Lionel Messi achieved the dream of a lifetime as Argentina wins the World Cup in Qatar in 2022.

The 48-team format has contributed to a rise in combined bids between countries, with the 2026 World Cup being jointly held in the United States, Mexico and Canada.

Mr Johnson said Australia will partner with another country when bidding for the 2034 World Cup, but it is too early to say exactly who it would be.

“We’ve had a great relationship with New Zealand in football for over 100 years.
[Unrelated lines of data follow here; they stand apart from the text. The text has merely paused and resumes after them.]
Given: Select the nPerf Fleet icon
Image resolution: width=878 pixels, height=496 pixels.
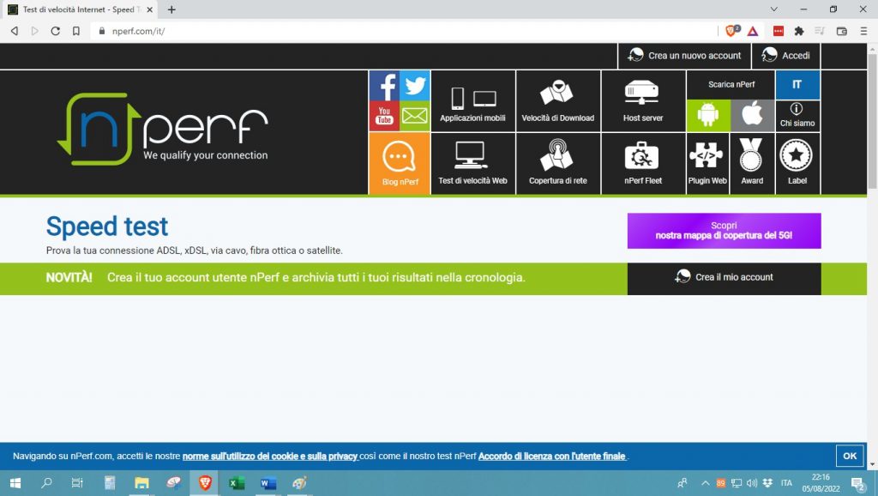Looking at the screenshot, I should [643, 163].
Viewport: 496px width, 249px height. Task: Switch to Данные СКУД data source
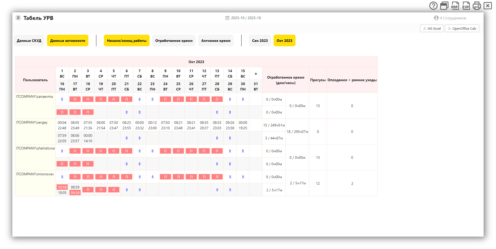(29, 41)
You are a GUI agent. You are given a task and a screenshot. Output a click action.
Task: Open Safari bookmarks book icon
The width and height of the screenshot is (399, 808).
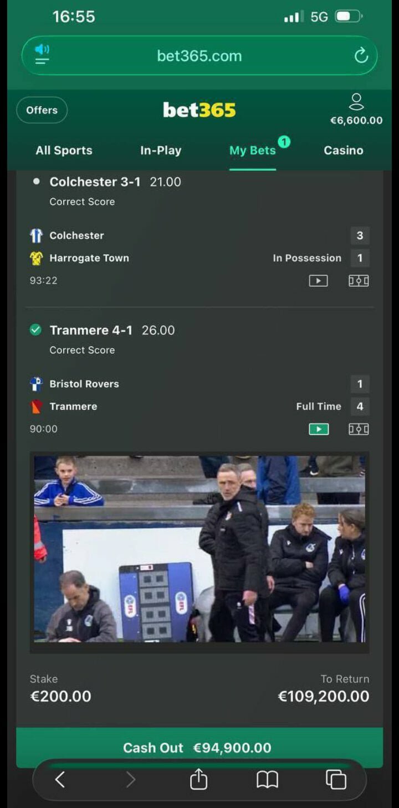pos(267,780)
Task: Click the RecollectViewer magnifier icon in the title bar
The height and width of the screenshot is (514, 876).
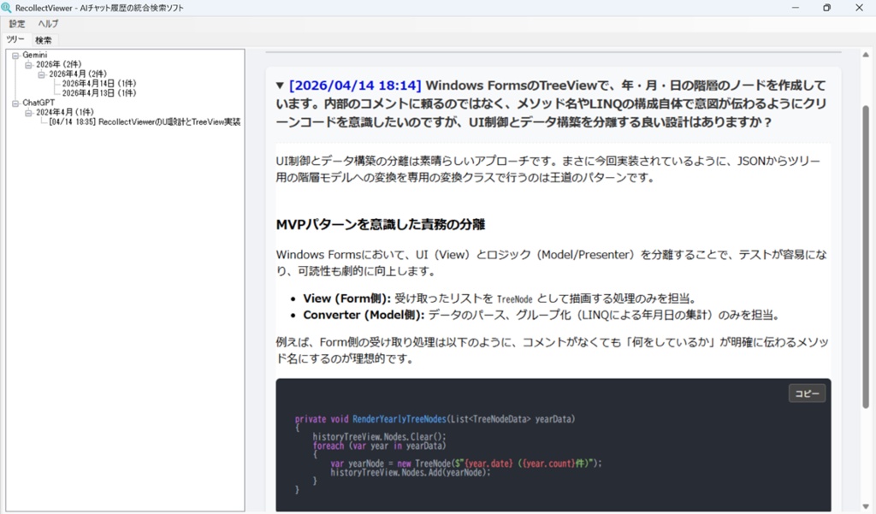Action: click(9, 8)
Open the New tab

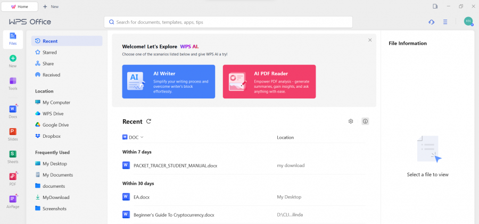click(x=51, y=6)
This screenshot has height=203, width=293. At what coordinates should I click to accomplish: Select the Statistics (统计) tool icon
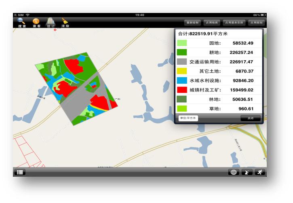click(51, 22)
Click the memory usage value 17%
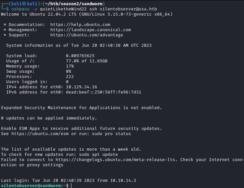Viewport: 244px width, 188px height. 70,66
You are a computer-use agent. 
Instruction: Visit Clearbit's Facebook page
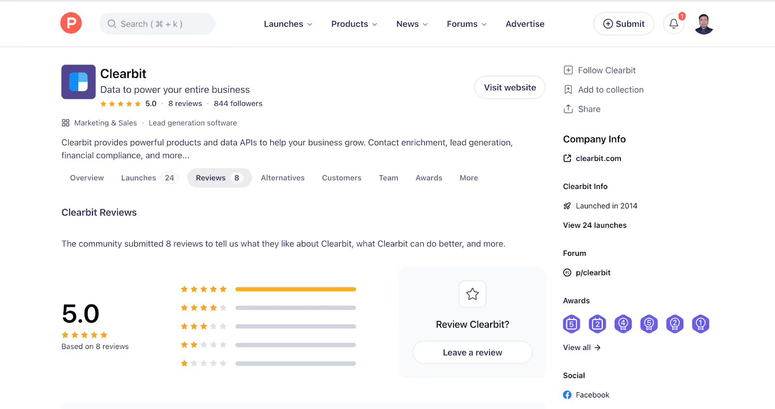[x=586, y=394]
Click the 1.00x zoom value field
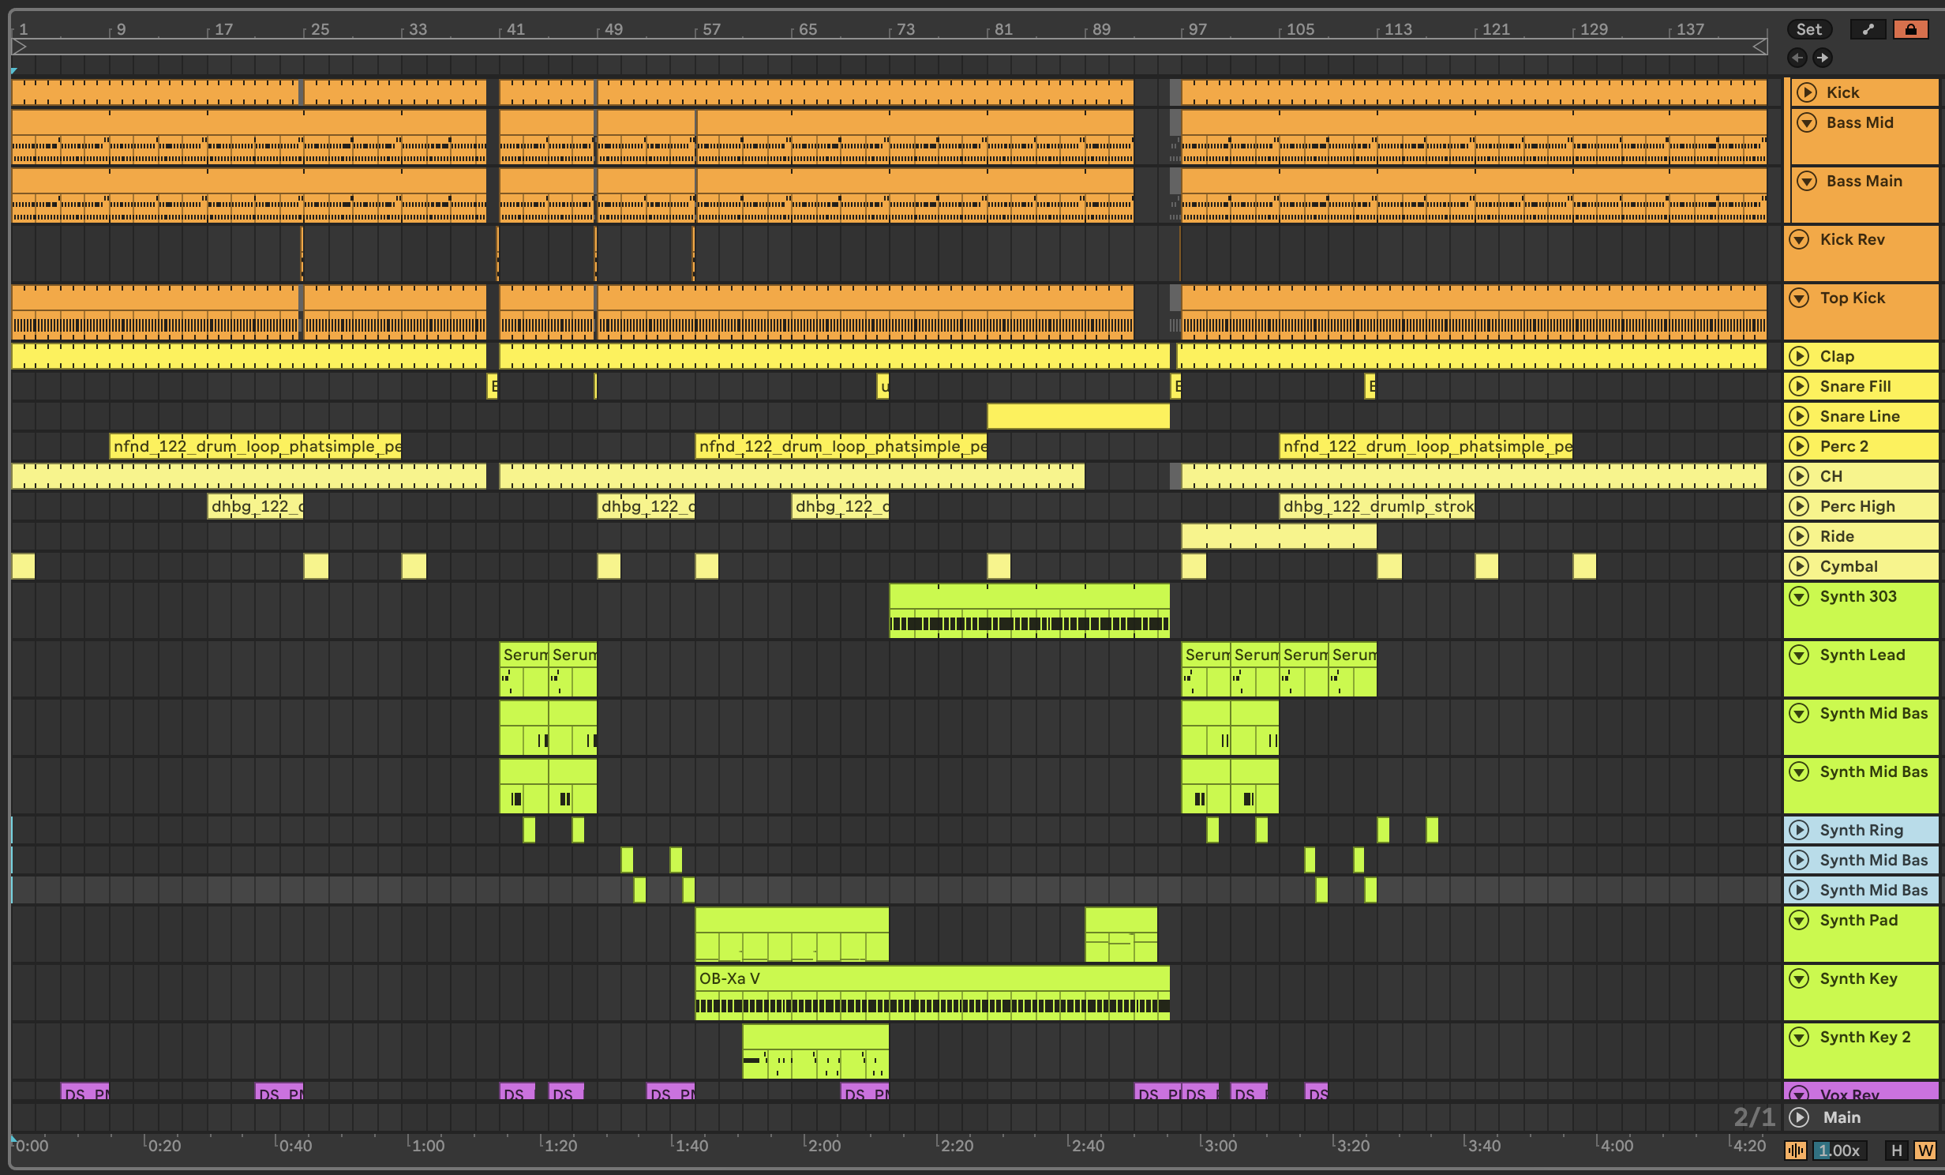Viewport: 1945px width, 1175px height. click(x=1838, y=1150)
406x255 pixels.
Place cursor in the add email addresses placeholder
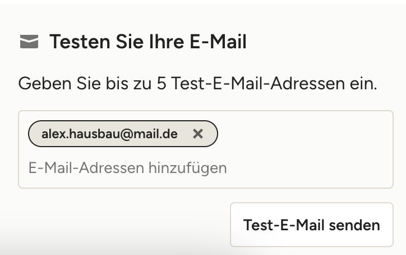point(128,167)
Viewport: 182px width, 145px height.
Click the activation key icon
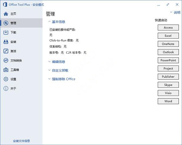coord(5,51)
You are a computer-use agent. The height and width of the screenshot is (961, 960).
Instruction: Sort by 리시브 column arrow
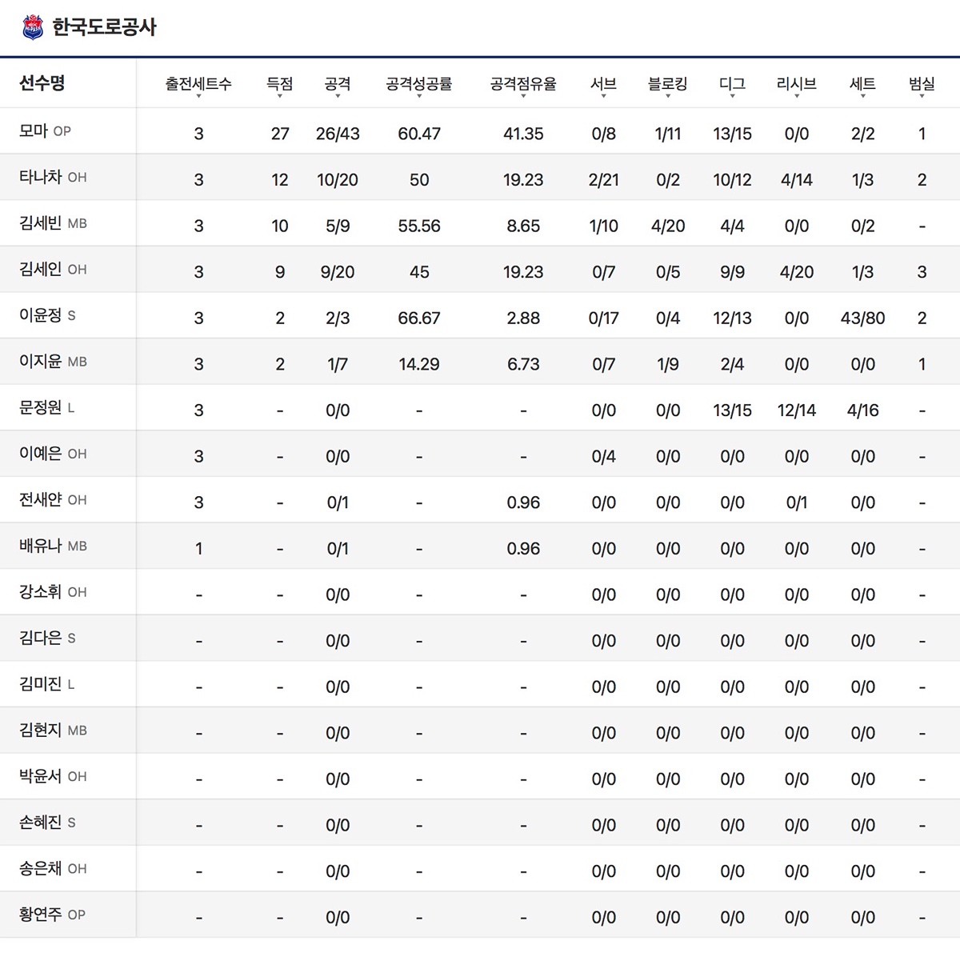pyautogui.click(x=796, y=95)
We proved that we can deliver a top competition together with them,” he said.

“We may need more than just one other country to bid for a future men’s World Cup, that’s just the reality, and the great news for our region is that we are a part of Asia too.”

Football Australia is hoping to turn the record-breaking interest in the Matildas into increased investment for both grassroots and high-performance football, which is vastly underfunded compared to other sports.

Mr Johnson said historically, football hasn’t received a high amount of performance-based funding.

“Sporting policy in this country is to recognise the Olympic Games and to a lesser extent the Commonwealth Games, but not the men’s and women’s World Cups,” he said.

“The good news is the federal government backed the Matildas in for two years with high-performance funding in the lead-up to the Women’s World Cup and I think we saw it is a return on that investment.”

He said if funding is maintained or increased, Australia will see “more of these moments that bring the entire country together”.